Review of An American in Paris (1951) by Dean T — 03 Oct 2011
Vincente Minnelli pode ser considerado um dos principais responsáveis por elevar o gênero de filme musical ao status de arte. Ainda que não seja a melhor de suas obras (estas são Agora Seremos Felizes e Gigi), Sinfonia de Paris impressionou o bastante na época a ponto de levar seis estatuetas na noite do Oscar, incluindo a de Melhor Filme.
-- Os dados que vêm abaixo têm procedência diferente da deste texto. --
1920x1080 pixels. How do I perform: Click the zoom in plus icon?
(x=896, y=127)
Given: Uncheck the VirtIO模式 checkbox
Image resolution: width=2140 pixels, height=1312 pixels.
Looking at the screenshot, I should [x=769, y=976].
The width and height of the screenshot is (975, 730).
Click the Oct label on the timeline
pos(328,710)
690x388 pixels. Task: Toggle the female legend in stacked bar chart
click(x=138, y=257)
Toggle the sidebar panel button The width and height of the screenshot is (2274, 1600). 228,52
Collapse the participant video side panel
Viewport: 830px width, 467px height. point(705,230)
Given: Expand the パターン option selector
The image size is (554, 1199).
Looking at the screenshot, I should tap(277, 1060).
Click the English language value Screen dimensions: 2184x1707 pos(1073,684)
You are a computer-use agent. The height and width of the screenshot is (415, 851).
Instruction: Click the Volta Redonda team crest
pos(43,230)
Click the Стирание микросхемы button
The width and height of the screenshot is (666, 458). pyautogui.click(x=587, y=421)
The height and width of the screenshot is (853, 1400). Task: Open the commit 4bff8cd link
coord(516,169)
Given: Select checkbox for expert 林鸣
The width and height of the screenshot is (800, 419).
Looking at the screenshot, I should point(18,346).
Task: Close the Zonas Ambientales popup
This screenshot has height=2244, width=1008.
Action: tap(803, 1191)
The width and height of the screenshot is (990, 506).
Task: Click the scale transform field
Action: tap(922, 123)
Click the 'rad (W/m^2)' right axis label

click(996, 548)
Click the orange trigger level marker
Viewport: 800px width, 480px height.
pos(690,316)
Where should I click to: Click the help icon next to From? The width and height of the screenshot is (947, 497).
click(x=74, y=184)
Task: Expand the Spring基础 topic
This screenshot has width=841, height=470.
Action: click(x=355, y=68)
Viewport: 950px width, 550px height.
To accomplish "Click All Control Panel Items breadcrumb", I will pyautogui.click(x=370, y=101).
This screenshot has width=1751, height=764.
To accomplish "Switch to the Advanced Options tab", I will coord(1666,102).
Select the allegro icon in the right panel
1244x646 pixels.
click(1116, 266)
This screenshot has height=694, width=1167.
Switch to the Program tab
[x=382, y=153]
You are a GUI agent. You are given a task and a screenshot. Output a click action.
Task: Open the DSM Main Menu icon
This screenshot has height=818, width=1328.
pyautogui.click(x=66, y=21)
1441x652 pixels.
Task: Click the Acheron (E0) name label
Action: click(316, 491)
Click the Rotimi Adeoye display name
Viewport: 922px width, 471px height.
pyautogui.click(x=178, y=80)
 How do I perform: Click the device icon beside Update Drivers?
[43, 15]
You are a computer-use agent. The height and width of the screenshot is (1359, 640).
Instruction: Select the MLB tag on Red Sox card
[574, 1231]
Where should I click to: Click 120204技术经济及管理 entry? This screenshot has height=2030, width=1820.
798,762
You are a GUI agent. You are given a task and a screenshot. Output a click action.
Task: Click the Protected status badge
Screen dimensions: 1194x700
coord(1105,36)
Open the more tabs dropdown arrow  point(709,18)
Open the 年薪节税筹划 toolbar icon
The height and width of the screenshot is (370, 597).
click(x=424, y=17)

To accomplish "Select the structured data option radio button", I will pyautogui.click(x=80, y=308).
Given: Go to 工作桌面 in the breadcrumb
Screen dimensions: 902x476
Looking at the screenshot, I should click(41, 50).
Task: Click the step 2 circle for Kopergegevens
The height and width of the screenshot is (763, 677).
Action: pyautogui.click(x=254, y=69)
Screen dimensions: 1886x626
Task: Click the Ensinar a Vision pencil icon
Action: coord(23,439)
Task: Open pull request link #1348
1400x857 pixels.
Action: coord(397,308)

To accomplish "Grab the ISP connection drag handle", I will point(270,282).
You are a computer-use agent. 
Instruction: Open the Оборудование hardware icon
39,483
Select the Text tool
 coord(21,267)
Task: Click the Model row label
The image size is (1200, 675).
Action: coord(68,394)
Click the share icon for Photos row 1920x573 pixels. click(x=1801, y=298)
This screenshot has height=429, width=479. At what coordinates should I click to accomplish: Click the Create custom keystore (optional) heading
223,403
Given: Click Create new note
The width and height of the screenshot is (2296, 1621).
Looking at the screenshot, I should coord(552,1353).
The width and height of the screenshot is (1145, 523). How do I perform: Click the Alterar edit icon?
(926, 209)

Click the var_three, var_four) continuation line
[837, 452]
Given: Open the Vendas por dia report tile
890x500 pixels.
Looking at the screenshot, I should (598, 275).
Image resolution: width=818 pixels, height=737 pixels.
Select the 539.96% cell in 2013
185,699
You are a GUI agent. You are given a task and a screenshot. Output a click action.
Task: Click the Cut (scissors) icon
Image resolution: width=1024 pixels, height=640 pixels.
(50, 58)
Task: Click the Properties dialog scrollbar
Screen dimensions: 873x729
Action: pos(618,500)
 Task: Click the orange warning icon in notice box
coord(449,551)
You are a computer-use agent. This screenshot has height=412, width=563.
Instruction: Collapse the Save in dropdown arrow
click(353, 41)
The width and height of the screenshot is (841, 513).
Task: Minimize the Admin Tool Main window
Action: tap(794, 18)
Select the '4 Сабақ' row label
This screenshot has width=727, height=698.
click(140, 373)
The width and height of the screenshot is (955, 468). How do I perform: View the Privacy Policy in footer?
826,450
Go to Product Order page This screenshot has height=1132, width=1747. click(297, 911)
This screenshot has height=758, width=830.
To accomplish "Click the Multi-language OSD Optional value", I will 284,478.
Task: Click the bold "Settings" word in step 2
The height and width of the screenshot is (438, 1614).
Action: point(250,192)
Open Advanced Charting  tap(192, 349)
Escrito por Alan Jay Lerner (mais tarde responsável por Gigi e My Fair Lady), o roteiro de Sinfonia de Paris não escapa do arquétipo padrão de musicais da Metro: como perfeitamente descrito por Frank Sinatra em Isto Era Hollywood, "garoto conhece garota, garoto perde garota, garoto canta e consegue a garota." Neste caso, o garoto é Jerry Mulligan (Gene Kelly), ex-soldado que agora se dedica à pintura na cidade das luzes. A garota é uma estreante Leslie Caron que, apesar de ter alcançado grande sucesso em outros filmes, aqui claramente demonstra não ter total consciência do que fazer quando não está dançando. O lado subversivo do romance é que, ao mesmo tempo em que vivem um affair, ambos vão para a cama de pessoas diferentes (ou assim subentende-se): ela para a de um cantor amigo de Jerry (Georges Guétary) e ele para a de uma mulher mais velha que patrocina sua arte (Nina Foch). Esta ruptura de caráter que faz do personagem de Kelly um semi-gigolô o torna mais interessante do que o tradicional "sujeito boa praça" interpretado pelo ator durante toda sua filmografia (e a decisão de vestir o bailarino em collants revela mais sobre o Minnelli do que pode ficar explícito na tela).
A história é, no entanto, apenas um pretexto para a apresentação de clássicas canções do vasto repertório de George Gershwin (incluindo "I Got Rhythm" e "S' Wonderful"). Os números musicais possuem uma série de predicados próprios, embaladas pela sempre criativa coreografia de Kelly e pelo fantástico tato na direção de arte de Minnelli. De fato, torna-se tão fácil se deixar seduzir pelo seu "cinema dos sonhos" (como definiram os críticos da Cahiers du Cinema) e acabar suprimindo as falhas narrativas do filme. Mas o que fez Sinfonia de Paris realmente conquistar seu lugar na história do cinema foram os frenéticos dezoito minutos finais: uma sequência única de balé onde o casal revive sua história de amor utilizando pinturas de consagrados artistas impressionistas franceses como cenário. É neste momento em que o perfeito casamento da arte de Kelly e de Minnelli criam algumas das mais belas imagens já capturadas em película. Se a cena final é apressada e obviamente calculada é porque o diretor sabia que nada conseguiria superar aqueles momentos. Melhor mesmo é se retirar enquanto se está no topo.